++++ Source material ++++
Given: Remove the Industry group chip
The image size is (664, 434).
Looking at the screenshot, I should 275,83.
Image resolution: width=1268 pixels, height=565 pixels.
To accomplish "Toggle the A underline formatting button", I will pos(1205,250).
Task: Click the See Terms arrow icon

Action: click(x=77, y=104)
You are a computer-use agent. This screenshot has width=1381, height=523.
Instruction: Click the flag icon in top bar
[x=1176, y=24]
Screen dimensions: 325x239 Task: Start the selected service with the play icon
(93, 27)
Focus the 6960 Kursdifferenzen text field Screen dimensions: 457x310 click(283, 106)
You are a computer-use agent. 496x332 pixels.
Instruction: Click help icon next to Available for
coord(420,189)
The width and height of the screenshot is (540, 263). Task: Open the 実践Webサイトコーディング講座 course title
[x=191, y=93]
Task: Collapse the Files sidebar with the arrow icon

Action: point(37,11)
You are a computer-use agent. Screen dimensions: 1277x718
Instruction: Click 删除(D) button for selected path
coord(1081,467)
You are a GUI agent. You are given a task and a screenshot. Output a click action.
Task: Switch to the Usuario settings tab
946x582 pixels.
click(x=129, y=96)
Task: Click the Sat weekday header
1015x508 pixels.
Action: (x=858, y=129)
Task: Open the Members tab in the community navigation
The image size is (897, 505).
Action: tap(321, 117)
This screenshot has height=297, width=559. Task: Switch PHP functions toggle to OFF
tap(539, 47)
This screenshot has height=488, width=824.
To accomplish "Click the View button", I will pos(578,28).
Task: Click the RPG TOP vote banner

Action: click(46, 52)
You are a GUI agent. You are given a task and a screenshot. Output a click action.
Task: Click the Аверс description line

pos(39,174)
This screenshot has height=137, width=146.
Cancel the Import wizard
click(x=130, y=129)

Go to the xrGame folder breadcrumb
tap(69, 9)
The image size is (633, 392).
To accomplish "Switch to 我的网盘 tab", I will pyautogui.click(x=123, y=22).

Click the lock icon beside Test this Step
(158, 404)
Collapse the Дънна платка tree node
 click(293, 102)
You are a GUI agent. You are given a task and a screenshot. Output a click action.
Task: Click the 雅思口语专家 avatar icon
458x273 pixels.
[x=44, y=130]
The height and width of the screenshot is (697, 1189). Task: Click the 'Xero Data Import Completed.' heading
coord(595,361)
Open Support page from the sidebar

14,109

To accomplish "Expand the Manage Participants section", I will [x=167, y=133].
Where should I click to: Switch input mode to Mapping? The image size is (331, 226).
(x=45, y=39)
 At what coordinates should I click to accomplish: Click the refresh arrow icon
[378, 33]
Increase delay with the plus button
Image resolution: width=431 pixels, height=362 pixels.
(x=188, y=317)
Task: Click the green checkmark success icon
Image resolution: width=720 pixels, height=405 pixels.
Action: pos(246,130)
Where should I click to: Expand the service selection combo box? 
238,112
++++
--- Exercise details ---
All the lines above need to be retyped exactly, with nothing left out.

--- Output for this task ---
Given: Remove the Industry group chip
The image size is (664, 434).
Looking at the screenshot, I should 275,83.
Image resolution: width=1268 pixels, height=565 pixels.
To accomplish "Toggle the A underline formatting button", I will pos(1205,250).
Task: Click the See Terms arrow icon

Action: click(x=77, y=104)
You are a computer-use agent. This screenshot has width=1381, height=523.
Instruction: Click the flag icon in top bar
[x=1176, y=24]
Screen dimensions: 325x239 Task: Start the selected service with the play icon
(93, 27)
Focus the 6960 Kursdifferenzen text field Screen dimensions: 457x310 click(283, 106)
You are a computer-use agent. 496x332 pixels.
Instruction: Click help icon next to Available for
coord(420,189)
The width and height of the screenshot is (540, 263). Task: Open the 実践Webサイトコーディング講座 course title
[x=191, y=93]
Task: Collapse the Files sidebar with the arrow icon

Action: point(37,11)
You are a computer-use agent. Screen dimensions: 1277x718
Instruction: Click 删除(D) button for selected path
coord(1081,467)
You are a GUI agent. You are given a task and a screenshot. Output a click action.
Task: Switch to the Usuario settings tab
946x582 pixels.
click(x=129, y=96)
Task: Click the Sat weekday header
1015x508 pixels.
Action: (x=858, y=129)
Task: Open the Members tab in the community navigation
The image size is (897, 505).
Action: tap(321, 117)
This screenshot has height=297, width=559. Task: Switch PHP functions toggle to OFF
tap(539, 47)
This screenshot has height=488, width=824.
To accomplish "Click the View button", I will pos(578,28).
Task: Click the RPG TOP vote banner

Action: click(46, 52)
You are a GUI agent. You are given a task and a screenshot. Output a click action.
Task: Click the Аверс description line

pos(39,174)
This screenshot has height=137, width=146.
Cancel the Import wizard
click(x=130, y=129)

Go to the xrGame folder breadcrumb
tap(69, 9)
The image size is (633, 392).
To accomplish "Switch to 我的网盘 tab", I will pyautogui.click(x=123, y=22).

Click the lock icon beside Test this Step
(158, 404)
Collapse the Дънна платка tree node
 click(293, 102)
You are a GUI agent. You are given a task and a screenshot. Output a click action.
Task: Click the 雅思口语专家 avatar icon
458x273 pixels.
[x=44, y=130]
The height and width of the screenshot is (697, 1189). Task: Click the 'Xero Data Import Completed.' heading
coord(595,361)
Open Support page from the sidebar

14,109

To accomplish "Expand the Manage Participants section", I will [x=167, y=133].
Where should I click to: Switch input mode to Mapping? The image size is (331, 226).
(x=45, y=39)
 At what coordinates should I click to accomplish: Click the refresh arrow icon
[378, 33]
Increase delay with the plus button
Image resolution: width=431 pixels, height=362 pixels.
(x=188, y=317)
Task: Click the green checkmark success icon
Image resolution: width=720 pixels, height=405 pixels.
Action: pos(246,130)
Where should I click to: Expand the service selection combo box? 
238,112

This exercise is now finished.